A combination of in vitro and in vivo approaches will be used. PC12 cells, a neuronotypic rat cell line that has been used extensively to evaluate the developmental neurotoxicity of organophosphate pesticides, were used to screen TDCPP and three similar OPFRs (tris 2,3-dibromo-2-propyl phosphate, TDBPP; tris 2-chloroethyl phosphate, TCEP; tris 1-chloro-2-propyl phosphate, TCPP) for effects on cellular replication, cell number, cell viability and phenotypic differentiation. A zebrafish model will be used to assess morphological, behavioral and histological changes following developmental and chronic dietary exposure to these same compounds. The effects of OPFRs will be compared to chlorpyrifos (CPF), a wellstudied organophosphate pesticide and known developmental neurotoxicant. Because the rates and pathways of metabolism are often integral to toxicity of a chemical, S9 liver fractions and primary hepatocytes also will be used to learn more about TDCPP metabolism in humans.

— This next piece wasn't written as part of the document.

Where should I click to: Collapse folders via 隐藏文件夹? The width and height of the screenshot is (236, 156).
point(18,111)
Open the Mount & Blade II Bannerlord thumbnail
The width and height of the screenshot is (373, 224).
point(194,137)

In the PC12 cell studies, it was found that exposure to an equimolar concentration of TDCPP resulted in deficits equivalent to or greater than that of CPF on measures of cellular replication and cell number, without affecting cell viability. TDCPP also altered the pattern of phenotypic differentiation, resulting in elevated expression of both the cholinergic and dopaminergic phenotypes. Subsequent comparisons of equimolar concentrations of TDBPP, TCEP and TCPP found equivalent effects on cell number. Like TDCPP, TDBPP elicited an increase in expression of both the cholinergic and dopaminergic phenotypes while TCEP and TCPP exposure resulted in an increase in cholinergic expression without affecting the dopaminergic phenotype. These data suggest that the extent of halogenation rather than the type of halogen substituent is a critical determinant of the effects on phenotypic differentiation. It is expected that developmental exposure of zebrafish to high concentrations of OPFRs will result in increased rates of mortality and malformations while lower concentrations will induce histological and behavioral abnormalities that are indicative of more subtle, neurotoxic effects. Chronic dietary exposure to TDCPP is predicted to result in accumulation of the parent compound and metabolites in the tissues of zebrafish and induce histological changes in the brain. The S9 liver fraction and hepatocyte studies will be used to identify important metabolites and metabolic pathways of TDCPP in humans.
Potential to Further Environmental / Human Health Protection
Due to the potential for neurotoxicity and models suggesting that infants and young children have the highest exposure to FR chemicals, there is an urgent need to assess the potential for TDCPP and other OPFRs to elicit adverse effects on the developing nervous system. Furthermore, identification of the pathways and products of TDCPP metabolism can be used to estimate the rate at which this compound is eliminated from the body and determine biomarkers of exposure in the human population. The results of this proposal can provide regulatory agencies with data needed to make accurate risk assessments and guide decisions regarding the continued use of TDCPP and similar FR chemicals.